The Labs of Cognitive Neuroscience

Quantity Perception During the First Year

Brief Description

In this study, we are interested in how babies learn to differentiate quantities, what brain areas are involved in quantity perception, and how this perception becomes more precise over the first year of life.  To learn more about this, we will measure brain activity and eye movements while babies examine images of different quantities (e.g., 8 dots, 16 dots).  We are interested in how far away two quantities need to be for infants to detect that they are different, and how that changes during development (e.g., can they differentiate 8 from 16?  8 from 10?).

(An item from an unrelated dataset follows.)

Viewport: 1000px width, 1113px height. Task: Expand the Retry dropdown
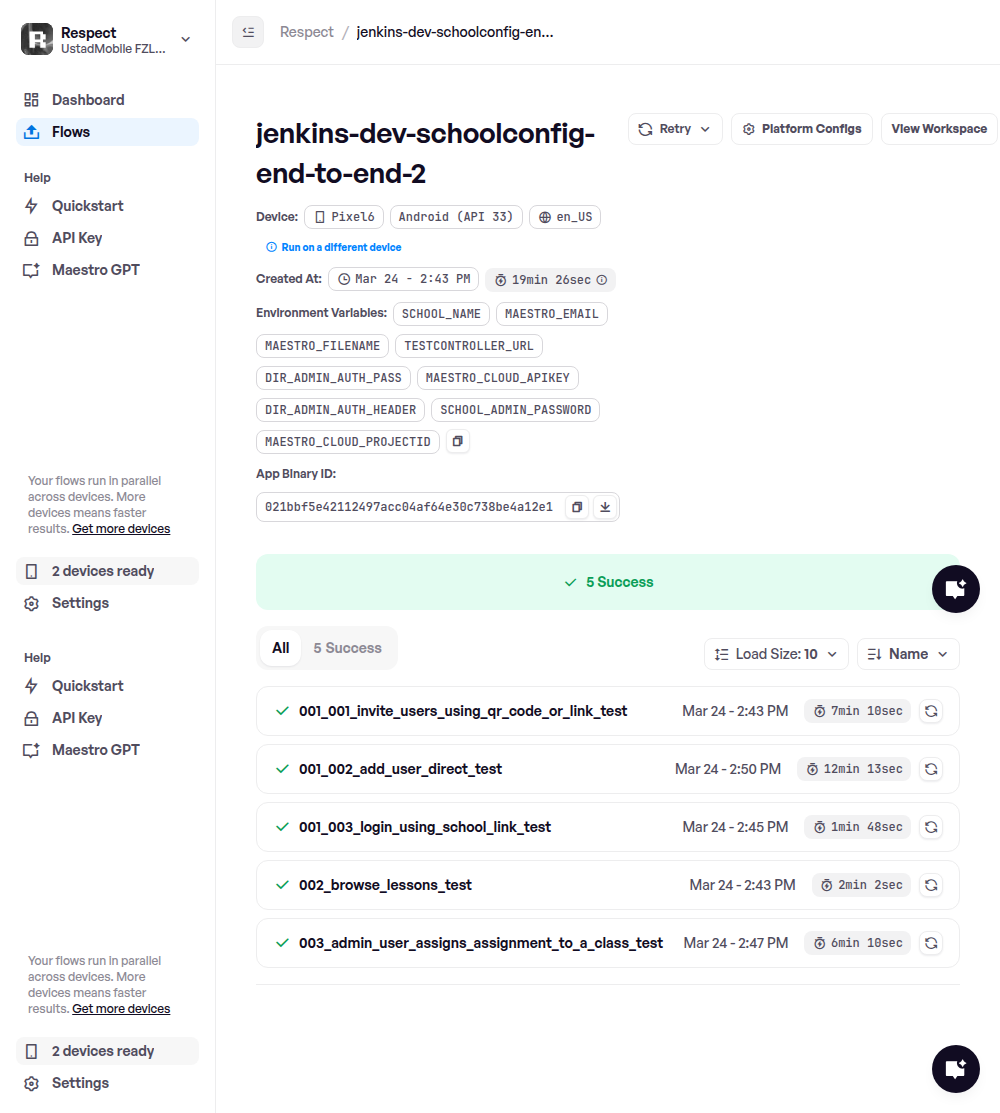coord(675,129)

Eligibility for Participation

We are currently enrolling typically developing infants between 5- and 10-months-old for this study.

  • Infants: 5- to 10-months-old
    • Born within 2 weeks of due date

Participation Details

This study involves one visit to the lab. The session will generally last about 45 minutes and will be scheduled at a time that is convenient for you and your child. Parents will be with their child at all times.

Research Contacts:

Jennifer Wagner, Ph.D and Laura Edwards. You can also call Jen or Laura at 857-218-5213.

Full Description

Research with humans and non-human animals has found a shared ability to quickly compare quantities using a ratio-based system.  For example, when adults are presented with an image of 8 dots next to an image of 16 dots, they are faster to point to the side with ‘more’ than if they were to compare 8 vs. 12 or 8 vs. 10.  Traditional looking-time studies with infants show that 6-month-olds can successfully differentiate dot arrays in a 1:2 ratio (e.g., 4 vs. 8; 8 vs. 16) but not a 2:3 ratio (e.g., 4 vs. 6, 8 vs. 12), while 9-month-olds can succeed in a 2:3 ratio but not a 4:5 ratio.  Our present work will use eye-tracking in one set of studies and near-infrared spectroscopy in a second set of studies to examine whether more sensitive methods can show successful differentiation between quantities before these differences are detected in looking time studies. 

With a better understanding of the neural and behavioral development of quantity processing during the first year, we hope to better evaluate how early quantity processing might predict later numerical achievement, such as learning to count during the preschool years, or more complex abilities such as addition and subtraction in early grade school.